Many of the Christian players in the NFL make public displays of their faith, like pointing to Heaven after scoring a touchdown. Peyton Manning doesn't do that--though he certainly respects those who do. Why has the well-respected athlete seemed more private about his faith? The Christian Examiner reports that he always wants his actions to speak louder than his words.
But his words definitely do speak. In his book, "Manning", he shared how he became a Christian. He was 13 and in a church service at a Southern Baptist church in New Orleans. "The minister invited those who would like that assurance through Jesus Christ to raise their hands, and I did," he wrote. "Then he invited us to come forward, to take a stand, and my heart really started pounding. And from where we sat, it looked like a mile to the front.
"But I got up and did it. And I committed my life to Christ, and that faith has been most important to me ever since."

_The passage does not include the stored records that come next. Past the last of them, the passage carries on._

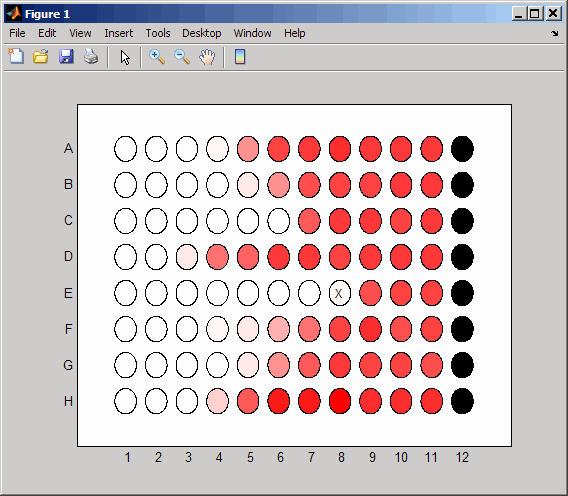Image resolution: width=568 pixels, height=496 pixels.
Task: Activate the Edit Plot arrow tool
Action: tap(125, 57)
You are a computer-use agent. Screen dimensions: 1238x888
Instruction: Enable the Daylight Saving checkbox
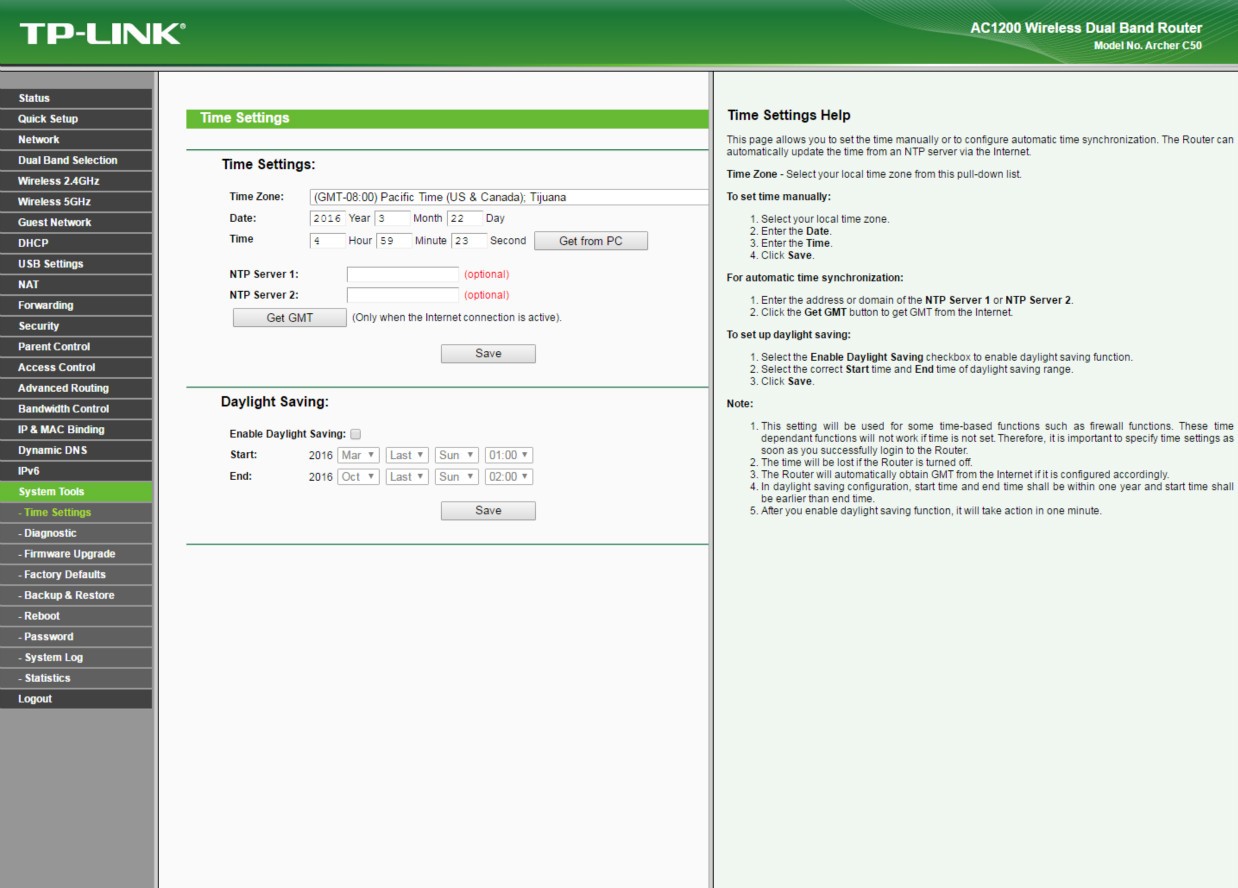point(355,434)
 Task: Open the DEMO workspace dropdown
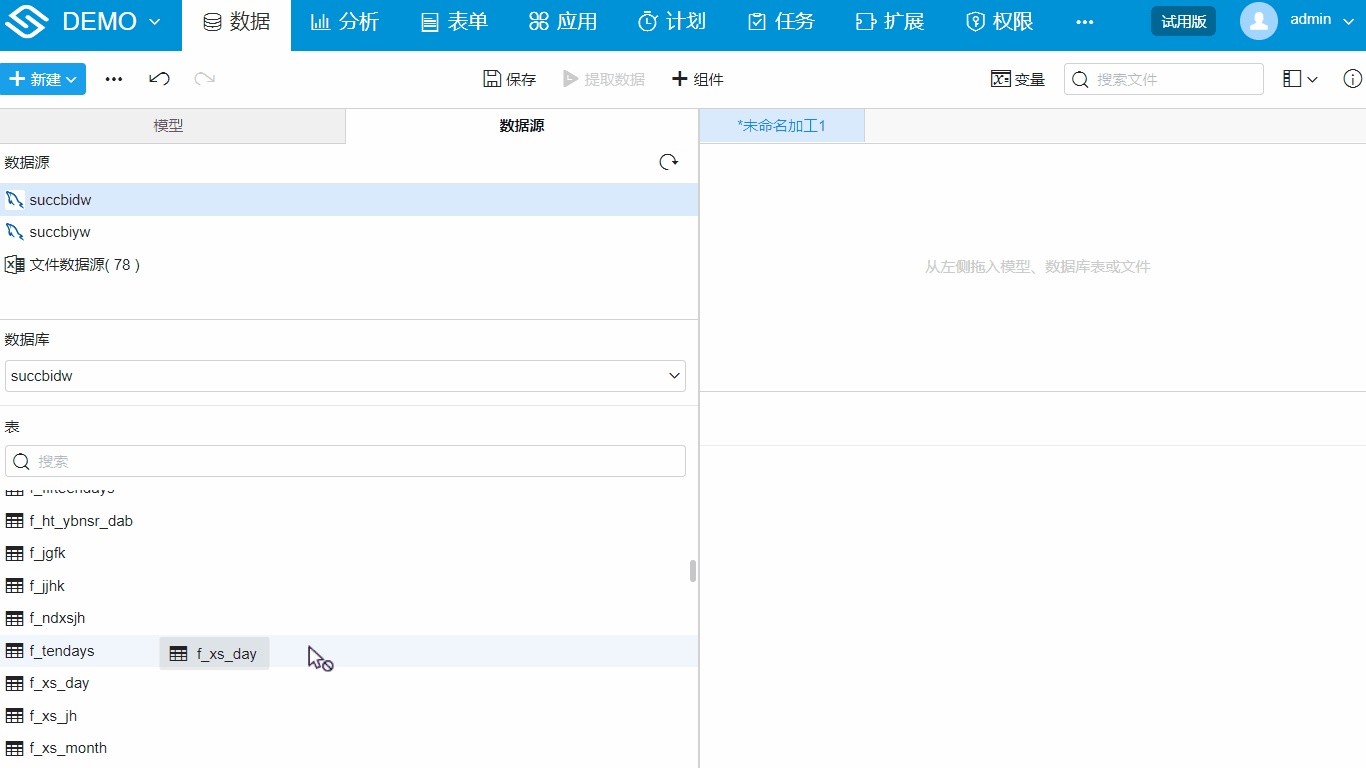pyautogui.click(x=100, y=20)
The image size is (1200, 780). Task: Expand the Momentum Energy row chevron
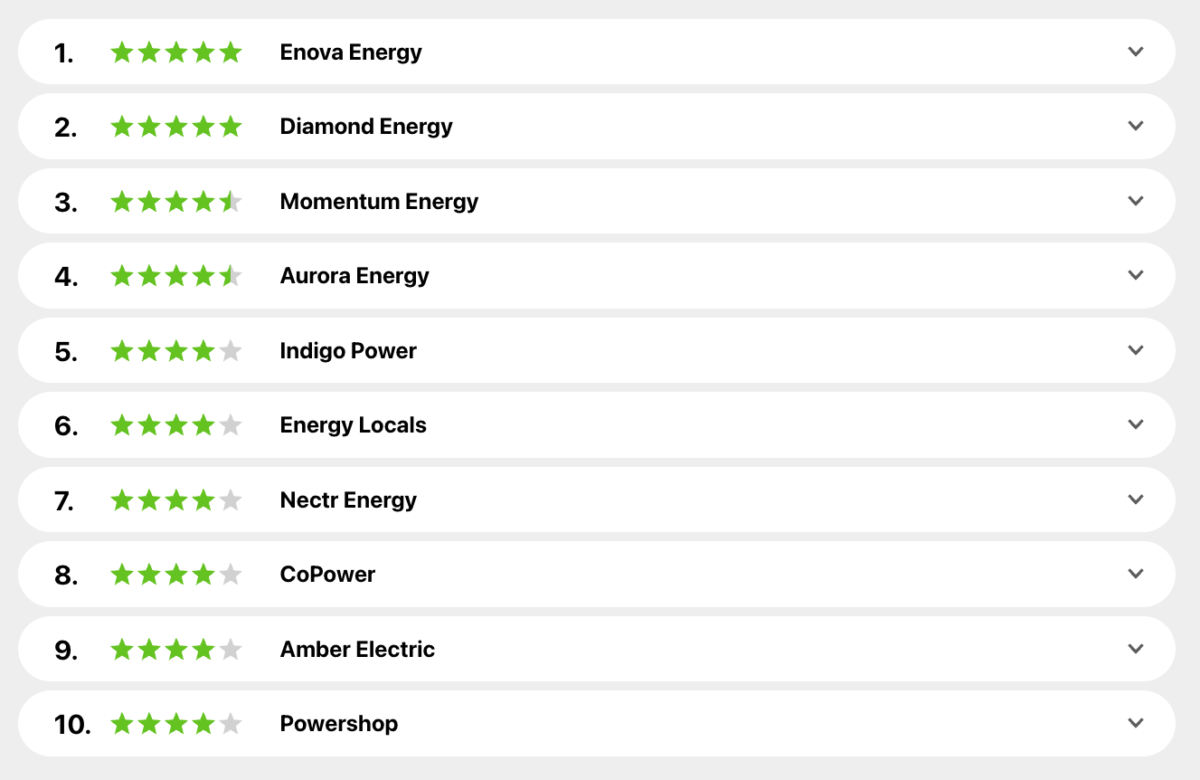1135,201
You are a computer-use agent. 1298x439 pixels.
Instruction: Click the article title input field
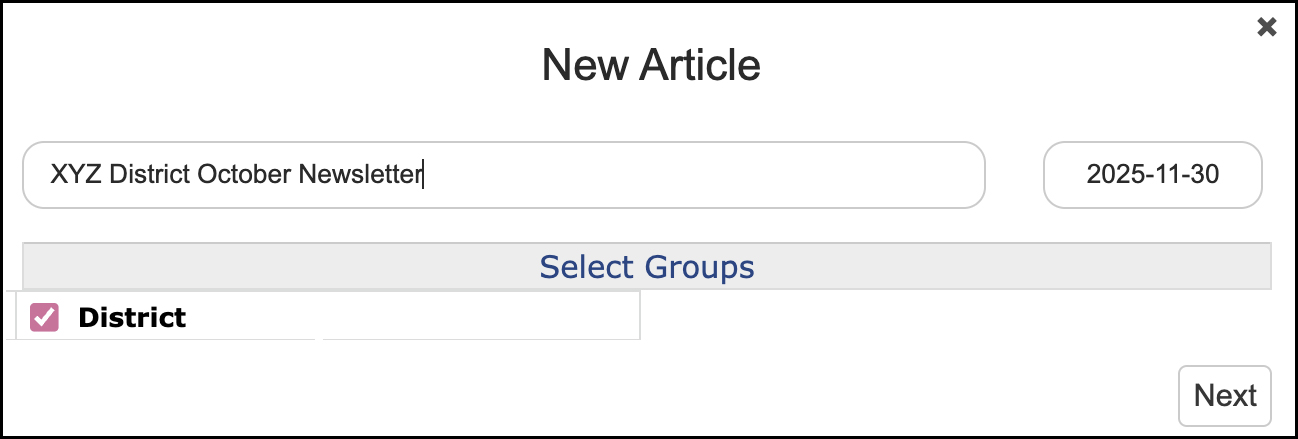[x=503, y=175]
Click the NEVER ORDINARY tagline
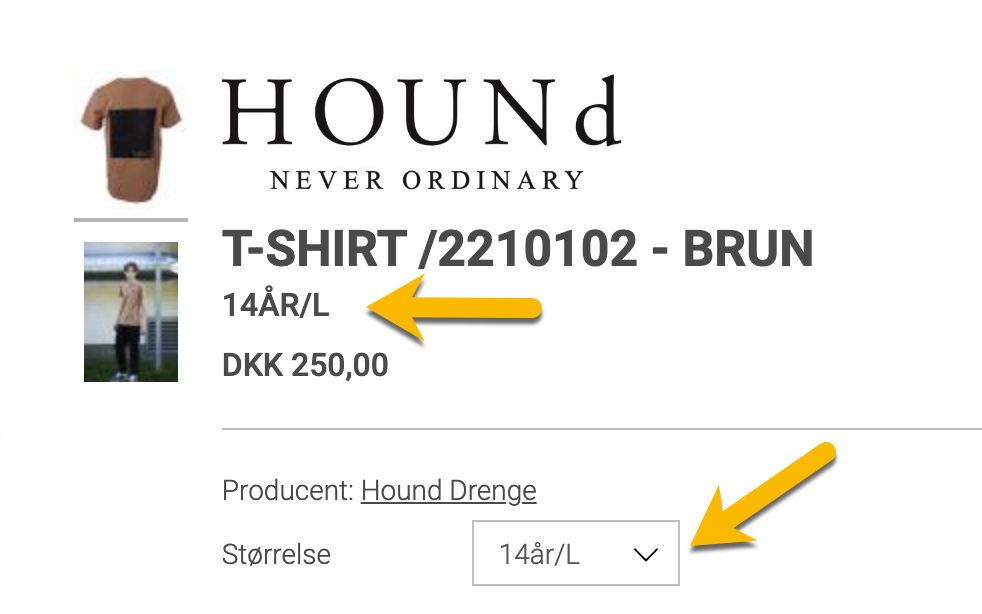 pos(426,181)
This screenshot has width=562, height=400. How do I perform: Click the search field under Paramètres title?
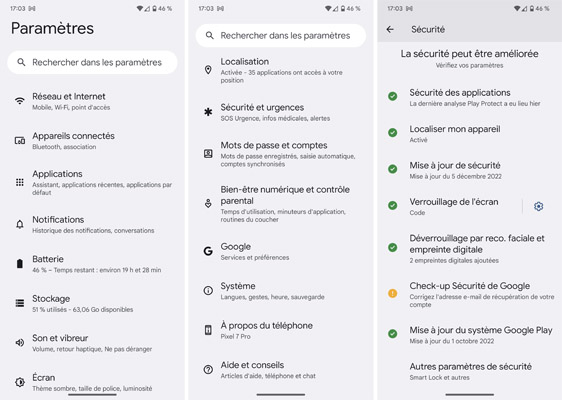(x=92, y=62)

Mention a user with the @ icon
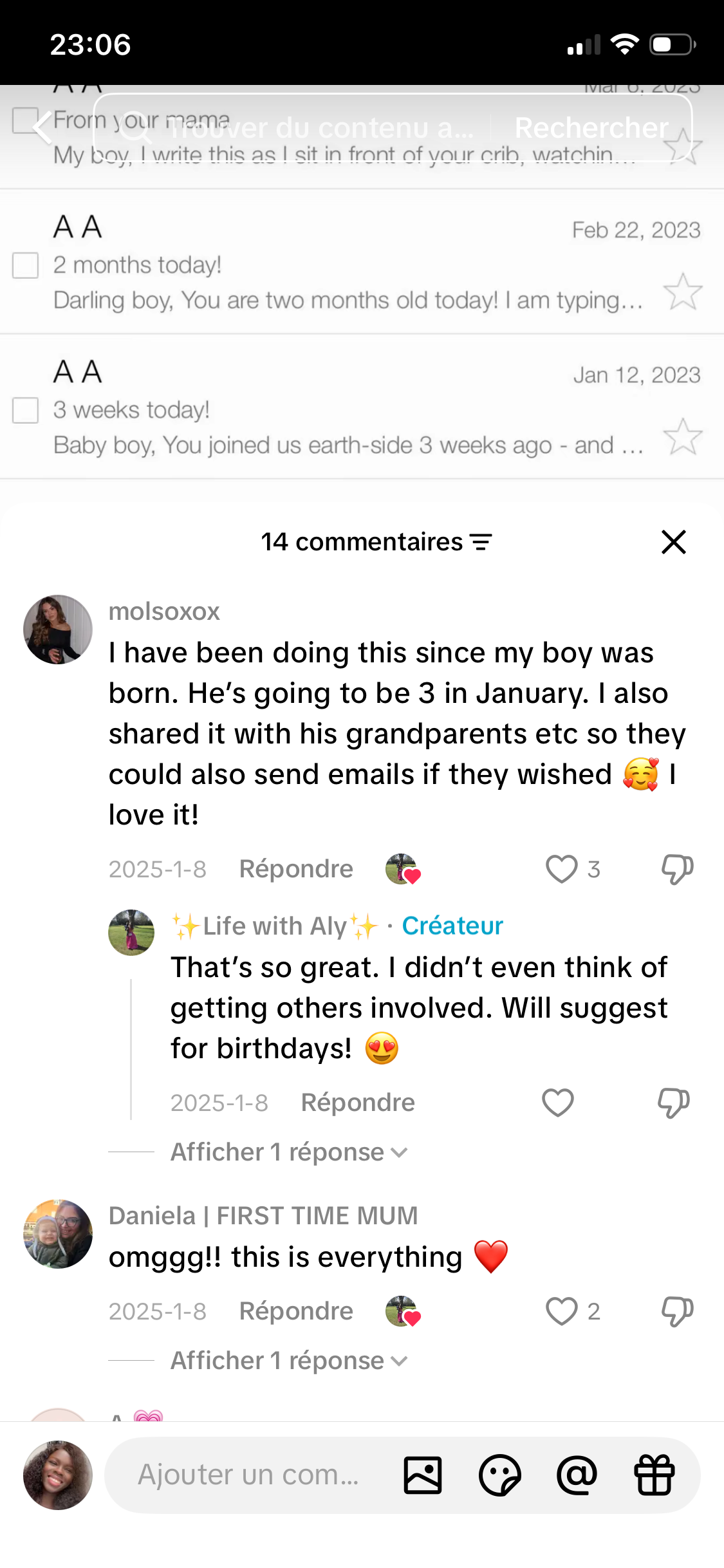(x=577, y=1475)
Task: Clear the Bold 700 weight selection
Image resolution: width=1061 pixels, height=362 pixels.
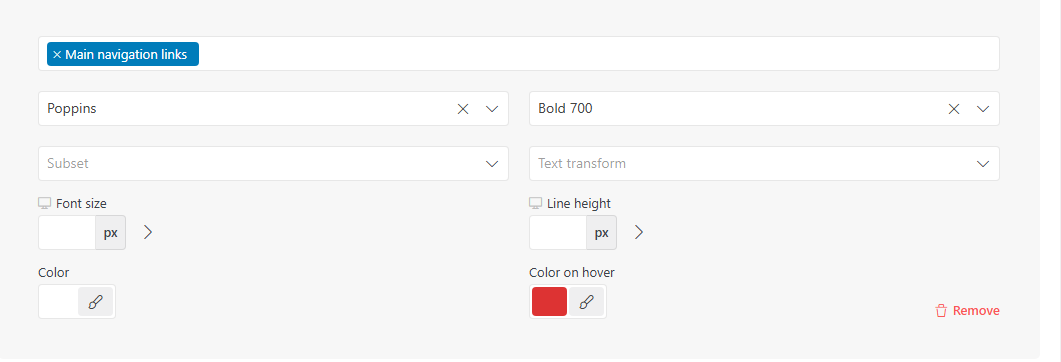Action: [954, 109]
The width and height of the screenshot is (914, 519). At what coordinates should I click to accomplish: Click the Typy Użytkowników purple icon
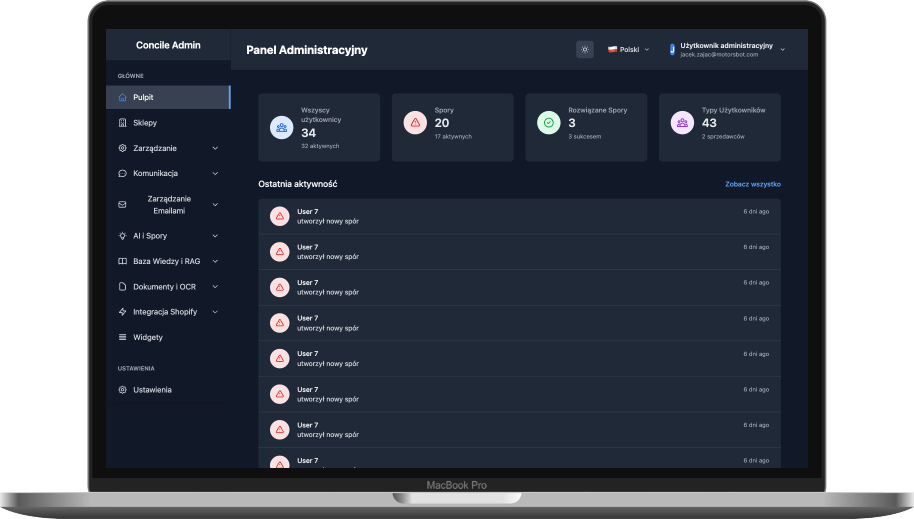(x=682, y=123)
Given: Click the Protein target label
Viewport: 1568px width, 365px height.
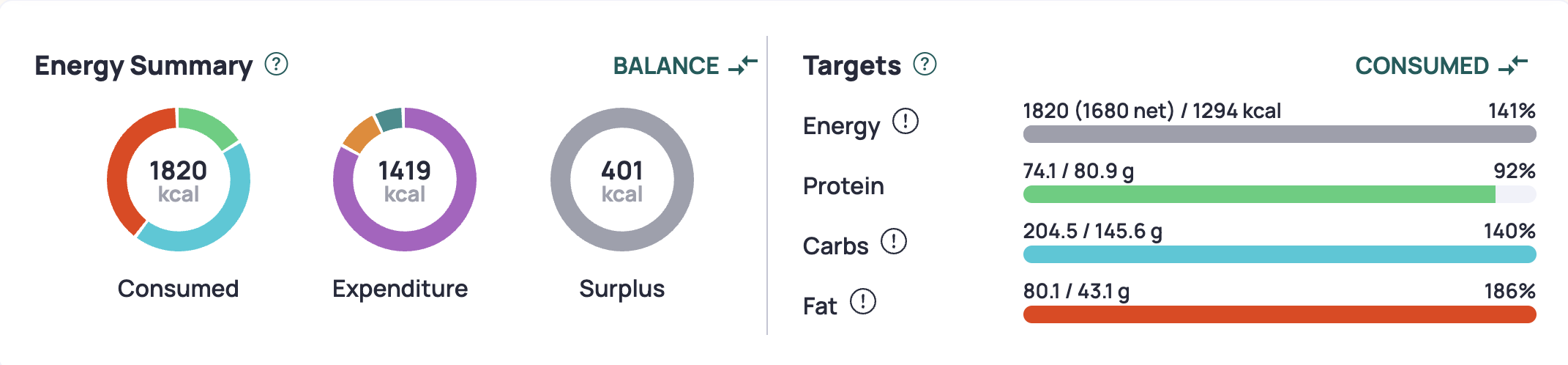Looking at the screenshot, I should [843, 186].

That day set his top priorities in order: "For me generally it had always been the big four: faith, family, friends, and football," Manning wrote. "... As important as football is to me, it can never be higher than fourth. My faith has been number one since I was 13 years old."
His faith has led him to give back to others. The Christian Examiner reports: "Last September, he treated an Indiana woman dying of cancer to a weekend to remember at Mile High Stadium in Denver where she experienced a behind-the-scenes look at the NFL and met Manning, whom she had enjoyed watching play for close to 20 years."
But what most people don't know is the stuff he does in private. Longtime Indianapolis columnist Bob Kravitz wrote, "Whatever you read about, he does 10, 20, 30 times more things that you never read about. I can't tell you the number of e-mails I've gotten from people who said that Peyton did this, that or the other thing for a child or for a sick person that never made the newspaper, that wasn't part of the PeyBack Foundation, that was just a random act of kindness."
Maybe he's following Jesus' advice to not do good deeds for public approval. Or maybe he's just modest. But in any event, we respect him. Do you feel the same?